(Stored records)
▬▬▬

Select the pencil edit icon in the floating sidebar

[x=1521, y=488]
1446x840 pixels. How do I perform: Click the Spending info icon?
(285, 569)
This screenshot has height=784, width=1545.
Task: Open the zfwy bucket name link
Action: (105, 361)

▬▬▬

> _AIM OF THE EXERCISE_
Transcribe every record exactly, keeping each line as it is.

> _EXERCISE RESPONSE_
Select the pencil edit icon in the floating sidebar

[x=1521, y=488]
1446x840 pixels. How do I perform: Click the Spending info icon?
(285, 569)
This screenshot has height=784, width=1545.
Task: Open the zfwy bucket name link
Action: (105, 361)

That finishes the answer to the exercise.